• _Exercise details_
When you reach the line containing "Where should I", start transcribing exactly and continue through the last line of the data, skipping every picture.

Excerpted records Block Start

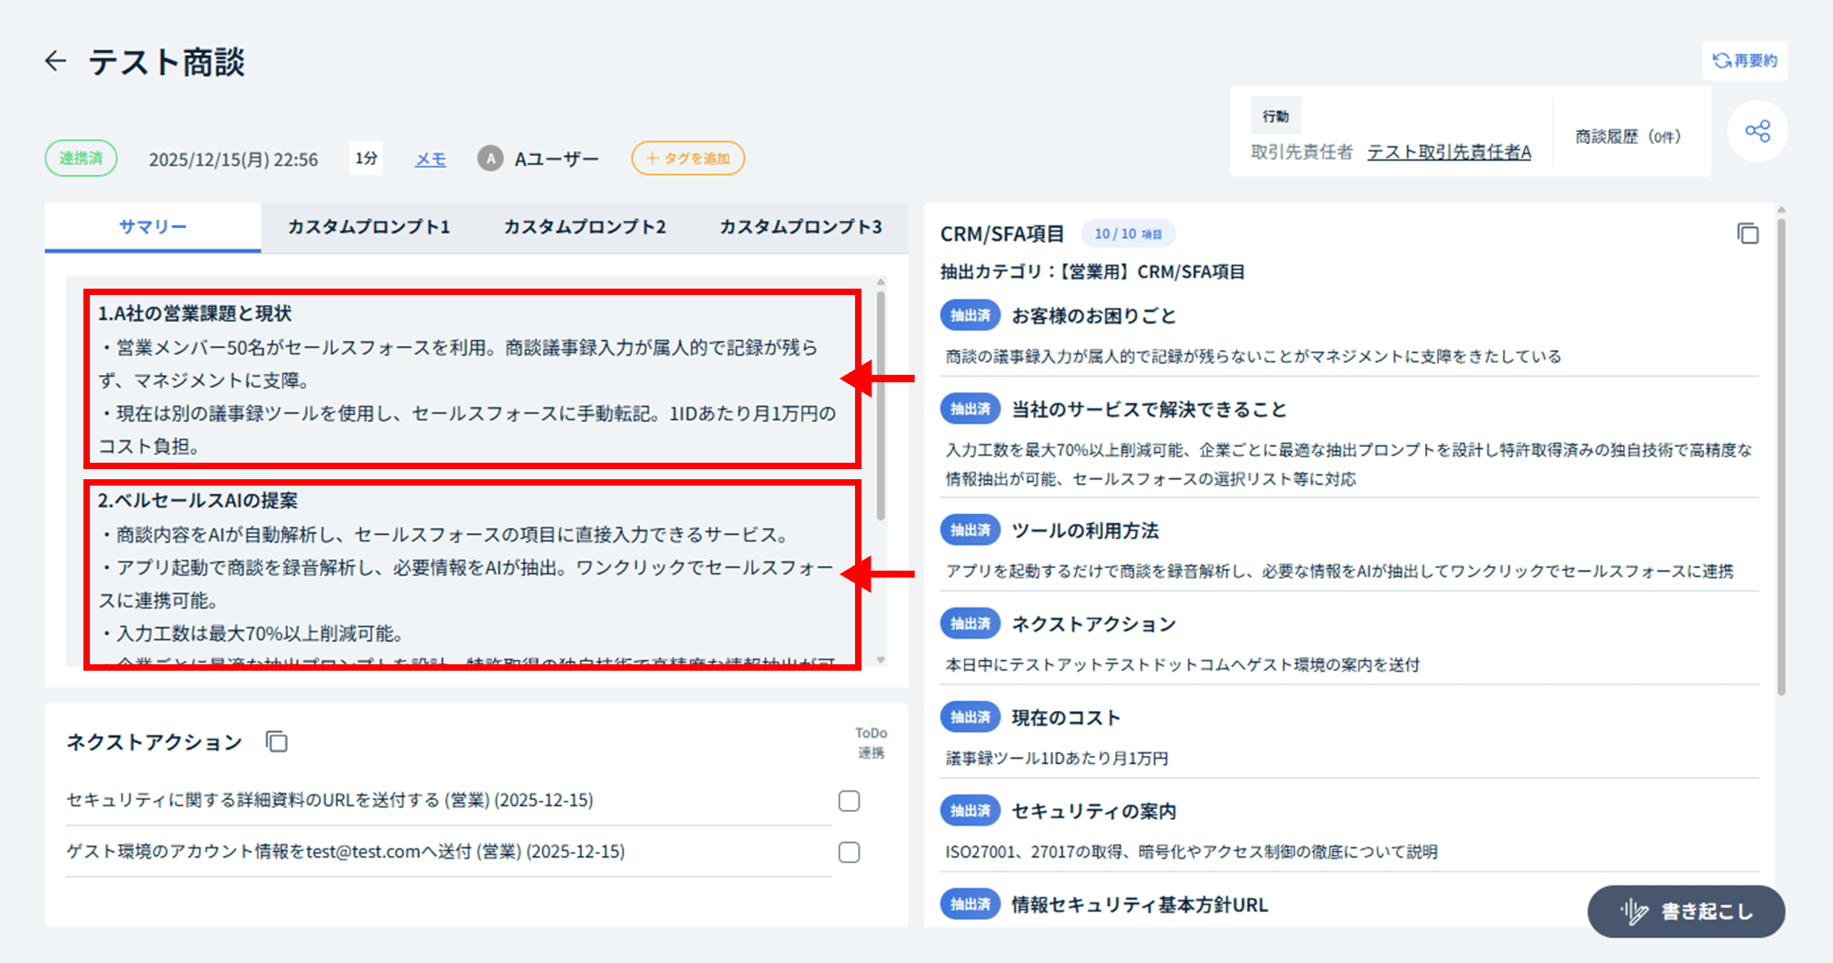The width and height of the screenshot is (1833, 963).
Task: Add a tag with タグを追加
Action: (x=687, y=159)
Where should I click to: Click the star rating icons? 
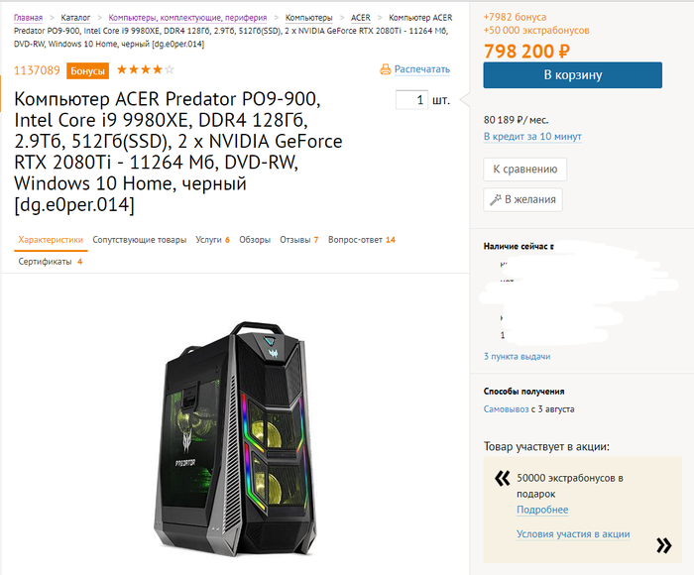(x=146, y=70)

Excerpted records Block End

• _Expected output_
Where should I click to: Click the star rating icons? 
(x=146, y=70)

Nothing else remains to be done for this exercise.